# Source passage:
—————
O.P.E.N. for Business: The future of branding in a web-made world
This article is excerpted from The Open Brand: When Push Comes to Pull in a Web-Made World, by Kelly Mooney and Nita Rollins, available March 2008. See www.theopenbrand.com for more information.If you’re still clinging to the comforts of the brand-made world, maybe you didn’t get the memo (or the IM...or the text message) about the web-made world. The web-made world has turned the brand-made world on its ear. It’s less controllable by brands and more creatable by consumers. Consumers own this space; brands are only visiting. That is, unless they engage richly, deeply and meaningfully with the new online consumers who are now running the show…
The open source software movement was the first indication that our consumerist society would not be conducting business as usual online. New behaviors—creating, sharing, influencing—are becoming widespread enough to blur forever the roles of producers and consumers, everyday and elite icitizens, traditional authority figures and the new truth tellers and taste makers.
Consumers are no longer satisfied simply to shop online but desire the multifaceted relationships with brands that they have with each other. Faced with wholly new patterns of social influence, the growing ineffectiveness of traditional advertising—not to mention reconciling the social aspect of the web with e-commerce—marketers are in need of fresh strategic direction.
Get O.P.E.N.
In a web-made world, “open for business” doesn’t mean what it once did. In fact, it now means “never closed.” But we think today’s brands need to go beyond the traditional hours-of-operation and instead hang out a sign that proclaims them to be truly O.P.E.N.
—————
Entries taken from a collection
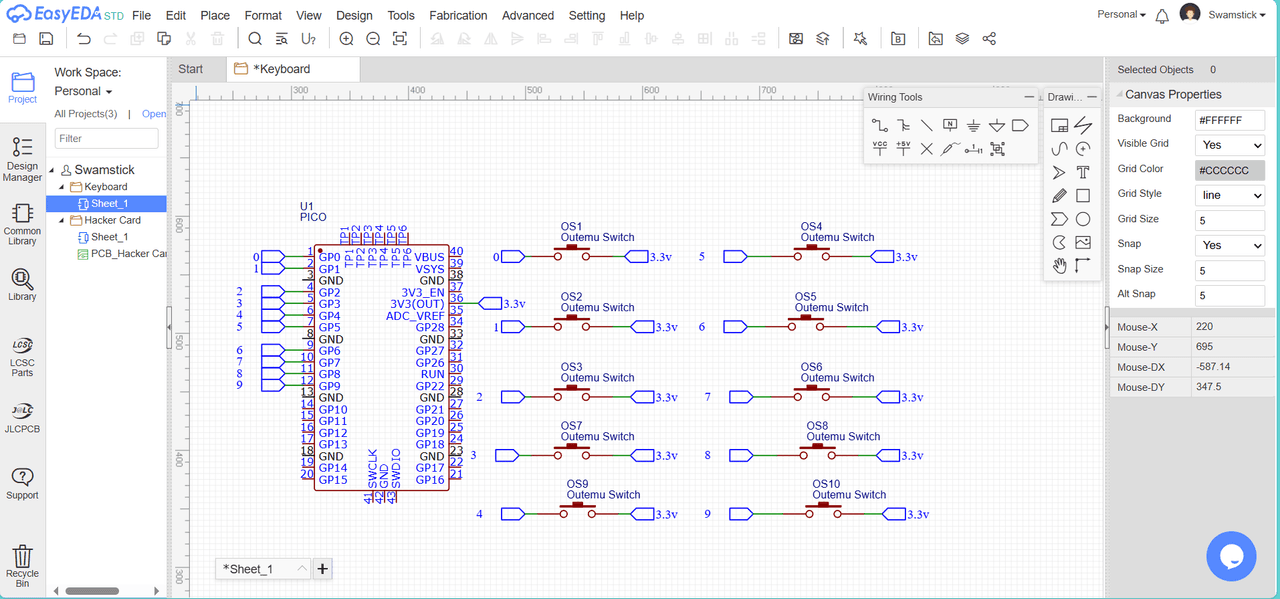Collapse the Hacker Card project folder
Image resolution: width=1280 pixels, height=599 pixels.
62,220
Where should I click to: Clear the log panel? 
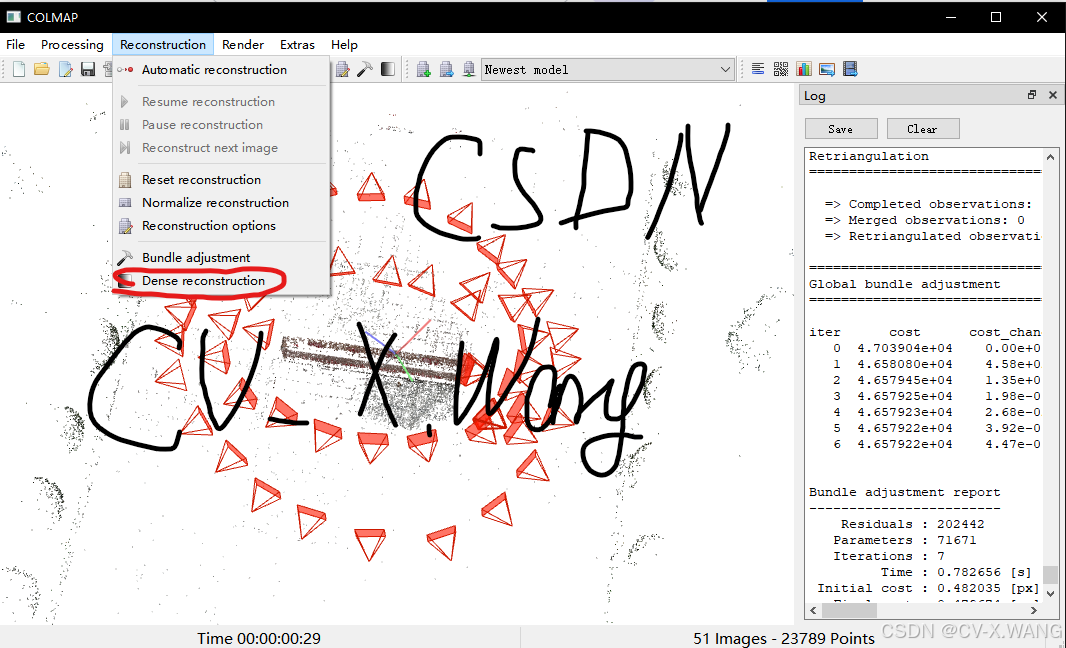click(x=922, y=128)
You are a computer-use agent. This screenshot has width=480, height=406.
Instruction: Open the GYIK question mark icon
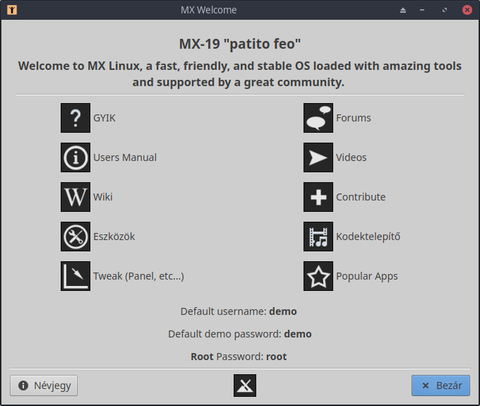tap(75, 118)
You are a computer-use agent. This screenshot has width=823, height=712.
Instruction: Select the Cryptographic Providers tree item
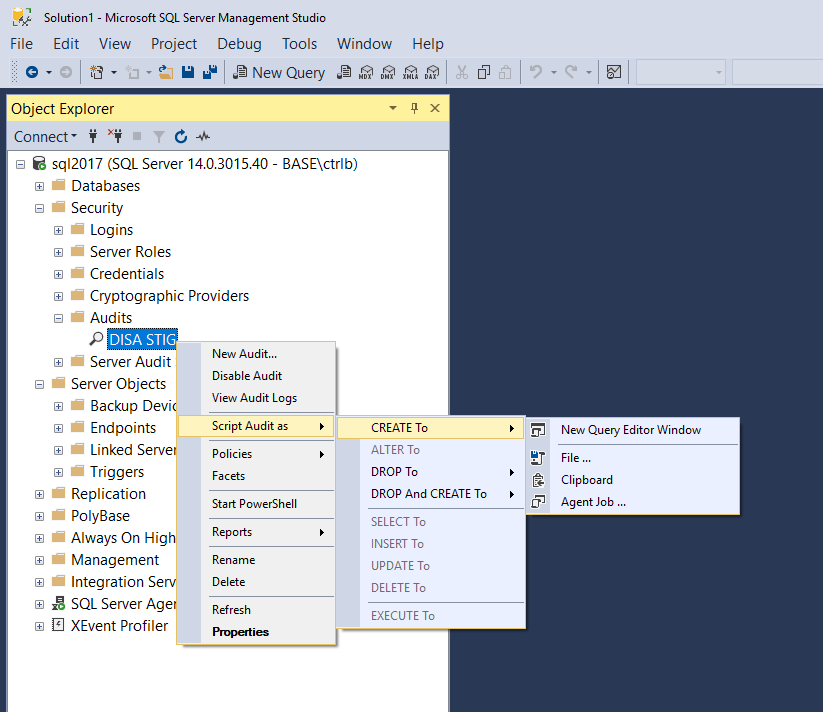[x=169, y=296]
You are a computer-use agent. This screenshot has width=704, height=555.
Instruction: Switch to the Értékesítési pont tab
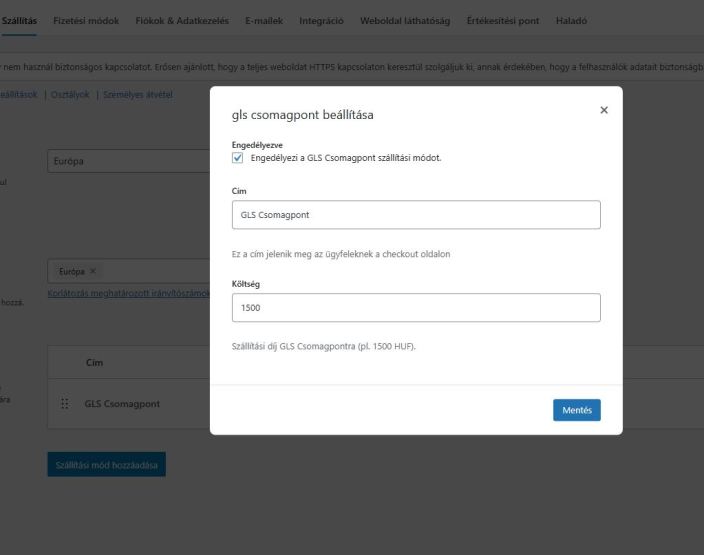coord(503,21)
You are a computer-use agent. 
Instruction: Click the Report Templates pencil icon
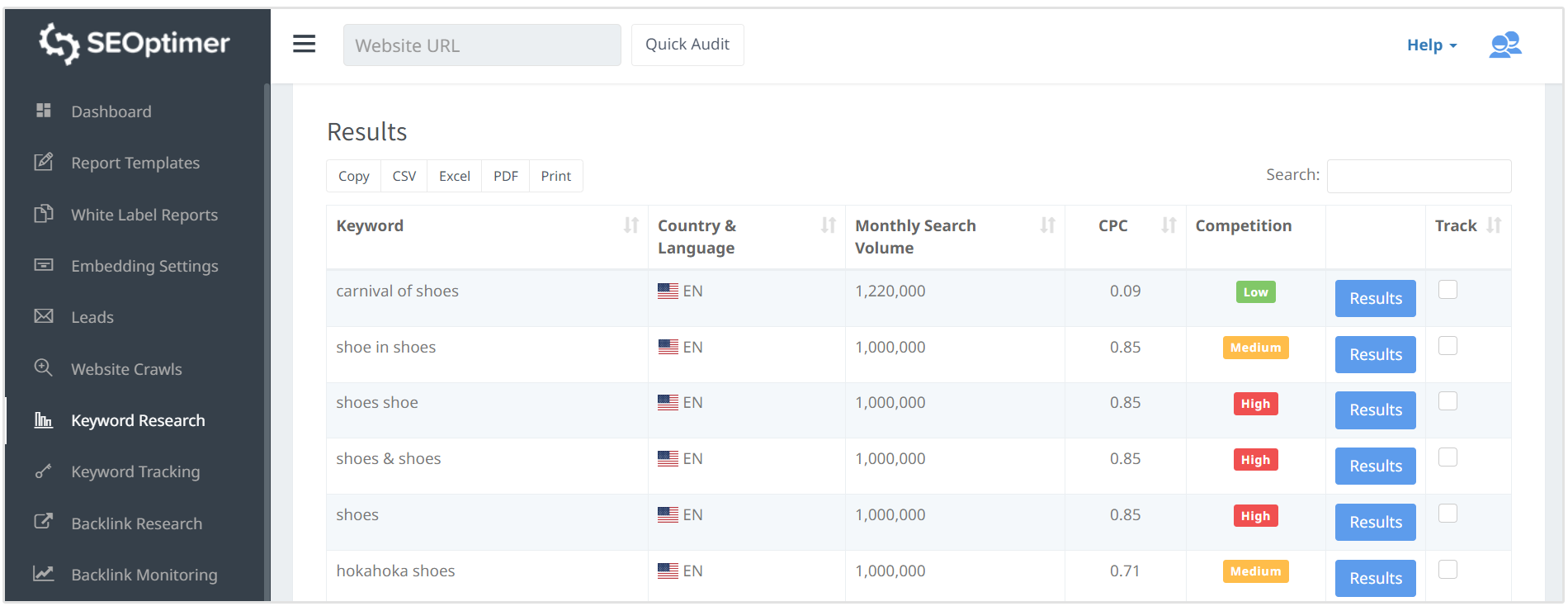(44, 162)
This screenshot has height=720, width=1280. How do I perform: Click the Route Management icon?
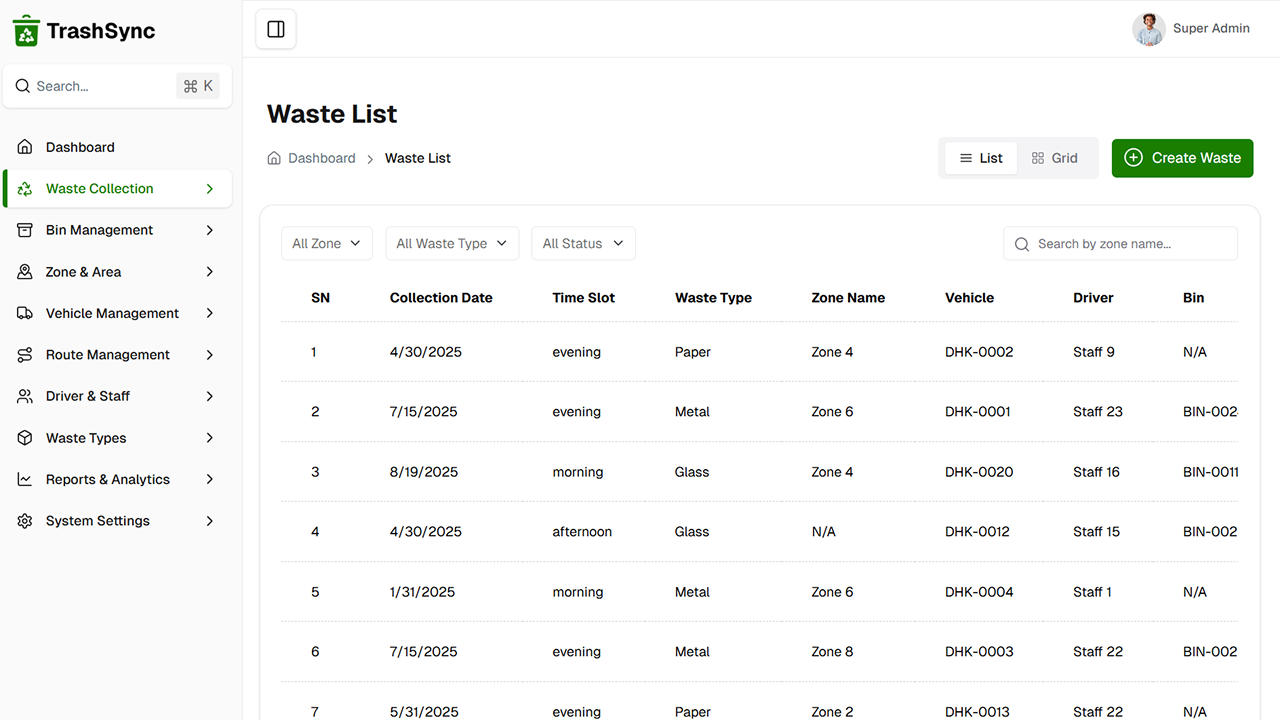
—————
# Using the information:
1. List the new behaviors that the branding article says are becoming widespread online.
2. Carry on the article about open brands in a web-made world, picking up after its final sentence.

# Answers by task:
1. creating, sharing, influencing

2.
Before the internet, consumers had little say in, or influence on, product development, merchandising or marketing—they had almost no way to interact with companies. Today, consumers have the web as both amplifier and audience, and are eagerly sharing their thoughts about products and brands through a wide range of user generated content tools, from ratings and reviews to blogs. Marketing money still talks, but now so do your consumers—to you, to each other, to the whole web-made world.
O…is for On-demand.
Today’s consumers want—and often get—whatever they’re seeking “right now.” The timeline of desire to decision to purchase to acquisition is now condensed to a fraction of the old standard, fostering an immediate, intimate connection between brands and consumers. This is particularly true for e-commerce brands if they want to capture the hearts and wallets of today’s quicksilver consumers.
P…is for Personal.
Not all old-school brand learnings should be tossed aside: In fact, now, more than ever, brands need to make a personal connection with consumers.
Just as it was before the web proved itself a serious channel for brand-building and sales, the online landscape remains the province of the people, not companies. People online leave behind traces of their unique personalities, preferences and behaviors, both through passive clicking and surfing, and active partici-pation and sharing. These vast realms of identifiable, unique individuals negate the old idea of target markets broadly bucketed by age, gender, income or education level. That’s why, to be open, a brand must get personal—not with one market of many but with many markets of one—building relationships through constant consumer dialogue and effective cross-channel profile management that bring the brand closer to each consumer’s real-time needs, wants and expectations.
E…is for Engaging.
Brands once competed for consumers’ mindshare by pushing out mass market messaging they thought would appeal to their audience. Now, that audience has taken the stage, and brands must share the spotlight with creative consumers whose long tail of personal narrative, niche expertise, and mixed media productions can make a standard TV spot look static and self-absorbed. Marketers must develop content that is immersive, participatory and relevant in order to earn a place in the social web and consumer conversations. The old days of pushing pre-made marketing and advertising out to a broad demographic are gone. The new game in town provides fun and easy tools for online users to pull, and then produce, the experiences they’re seeking.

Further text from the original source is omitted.